Il est des livres qu’il fait bon lire et celui-ci rappelle que la lecture-plaisir n’appartient pas au seul genre du roman. Le tout à fait sérieux Histoire de la beauté: Le corps et l’art d’embellir de la Renaissance à nos jours nous permet d’apprécier la plume fluide et simple de l’auteur, et c’est avec joie que j’ai pu voir la petite histoire et la grande histoire se rencontrer. Ainsi, les traités de beauté se mêlent à la correspondance, les magazines permettent les comparaisons entre les normes de telle ou telle époque et la publicité confirment une nouvelle manière de penser le beau.

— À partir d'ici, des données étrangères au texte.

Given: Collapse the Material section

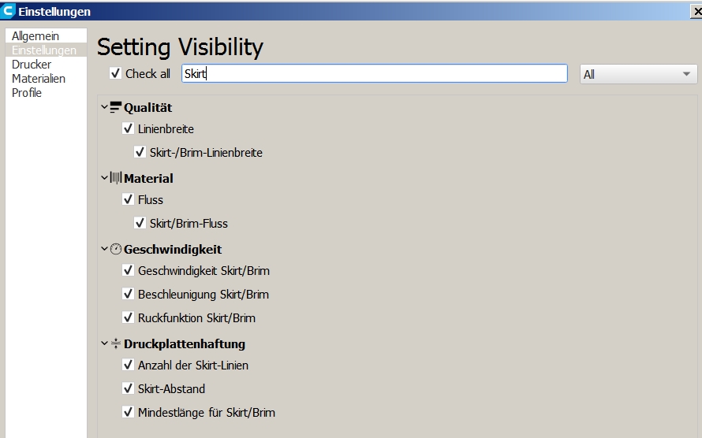Looking at the screenshot, I should 104,178.
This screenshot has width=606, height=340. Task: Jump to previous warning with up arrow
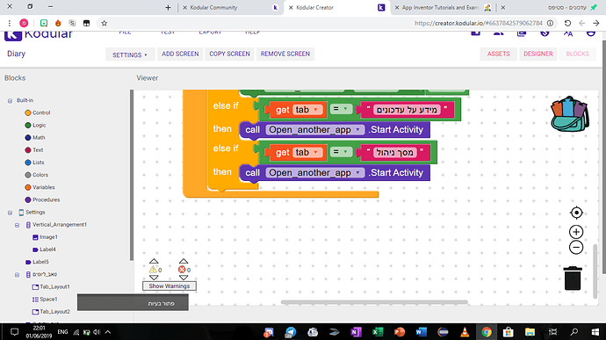pyautogui.click(x=154, y=261)
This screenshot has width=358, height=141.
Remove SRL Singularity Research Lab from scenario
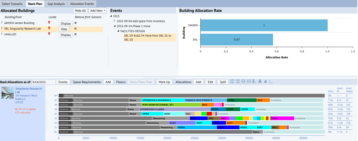(x=76, y=29)
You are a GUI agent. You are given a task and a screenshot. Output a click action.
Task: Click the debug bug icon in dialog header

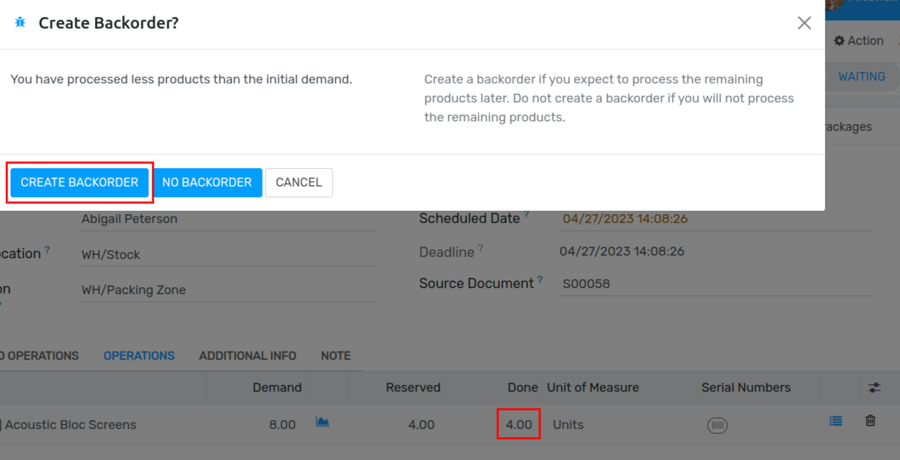click(x=20, y=22)
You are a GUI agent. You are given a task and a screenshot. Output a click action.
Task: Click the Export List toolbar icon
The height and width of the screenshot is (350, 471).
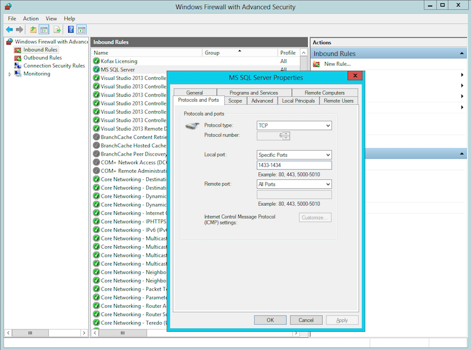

Rapports au corps et entre homme et femme y sont évoqués, mais aussi rapport à l’artificiel. Si au début, la beauté est don divin, elle devient au fur et à mesure des révolutions dans la pensée le résultat d’un contrôle de soi. On passe alors en cinq siècles d’une beauté subie et centrée sur le visage et le buste à une beauté choisie où le corps prend toute sa place. Petit à petit, le corps se personnifie, le mouvement s’autorise et le désir s’affirme. Plus le temps passe, plus on le modèle.



Sans forcément aller plus loin dans le déploiement de la thèse de Vigarello, on constate déjà une évolution lente et significative de la beauté innocente et voulue naturelle du Moyen-âge à celle soumise au contrôle de soi et à l’obligation de correspondre aux canons de beauté actuelle associée à l’idée d’un certain bien-être. Les stéréotypes sont déconstruits au fur et à mesure, notamment le regard posé sur l’obésité ou sur les contours du corps. Grosse surprise, la cellulite n’a posé souci qu’à sa découverte en 1924. Le corps s’observe de plus en plus, dans sa vie mais aussi comme reflet de ce que la société attend des hommes et des femmes.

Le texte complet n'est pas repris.